境界

自殺企図

 ある日、幸子からメールが届いた。

「もうなにもかもやるきがなくなったので死にます」
 
 幸子がおかしくなった時のメールは、
句読点がなく、漢字への変換もない。
 文体を見ただけ、正常時ではないことが、即わかった。
 思い悩んだ末ではなく、
衝動的な行動である場合が多い。

「さみしい、さみしい、さみしい、
すぐ帰ってきて」
 仕事中、突然メールがきた。
 
 本当なら、無理と言いたいところだが、境界型人格障害に対して、突き放す言葉は御法度である。
 
 見捨てられるという不安が常にあり、
その結果、頼れる人を見つけると、
依存してしまう。

 この時は、僕に依存していたのだろう。
 あの男にも、依存していた時期があったのだろうか?
 境界型の依存は、わがままの範疇を越えてしまっている。
 
 仕事を放り出して、帰れるわけはなく、
「できるだけ早く帰るから、もう少し待ってね。」

「すぐでなきゃイヤ。
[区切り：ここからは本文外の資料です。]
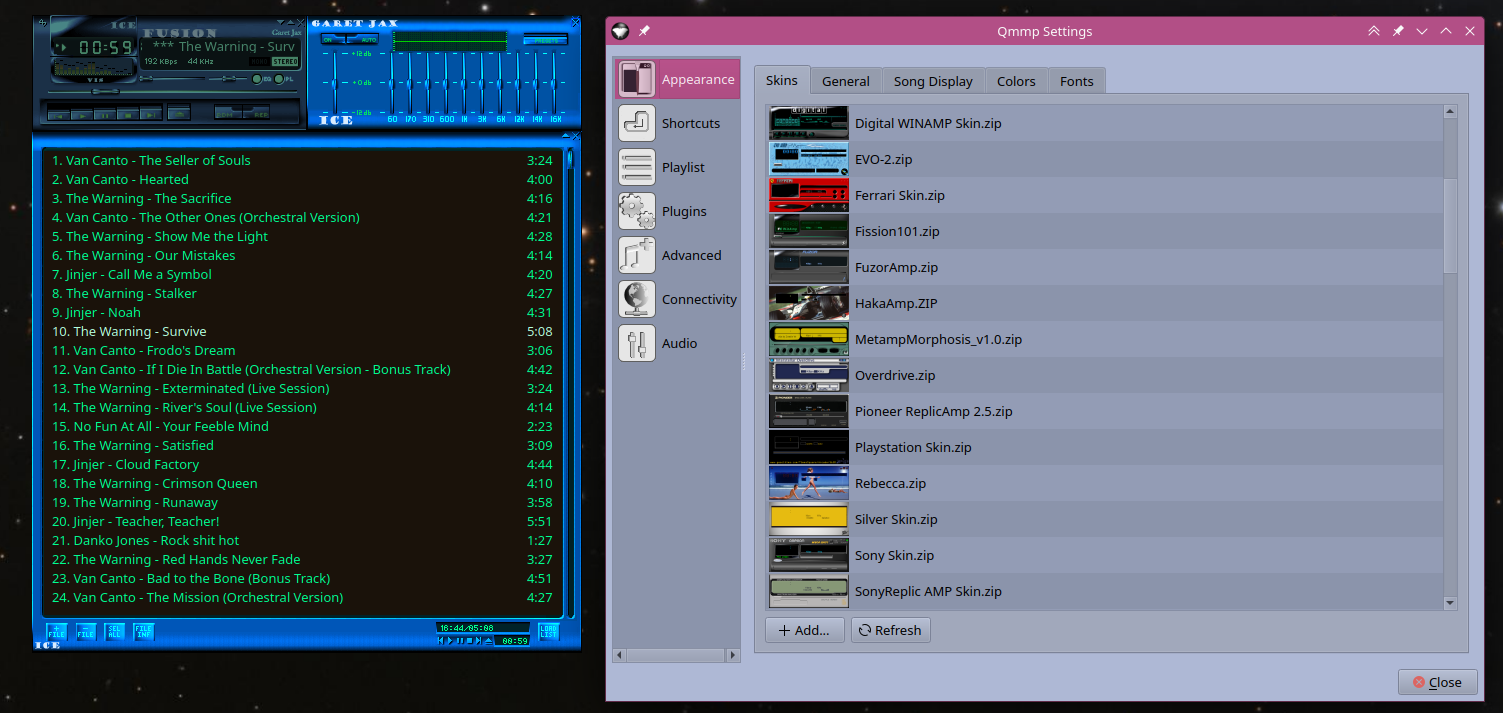Click the Refresh skins button
Viewport: 1503px width, 713px height.
tap(890, 631)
」

 やっぱり、引き延ばすのはダメだった。
 待つことができず、即結果を求めるのも、よくあることだ。

「わかったよ。すぐに帰るよ。」
と半切れ状態で返事をすると、

「怒ってるなら、もういい。死ぬから。」

自殺をほのめかすこともよくあるが、
実際に行動に移すこともあるため、
安易に考えてると危険なこともある。

本気で死ぬつもりはなくても、
衝動的に死に至る行動を取ってしまうこともある。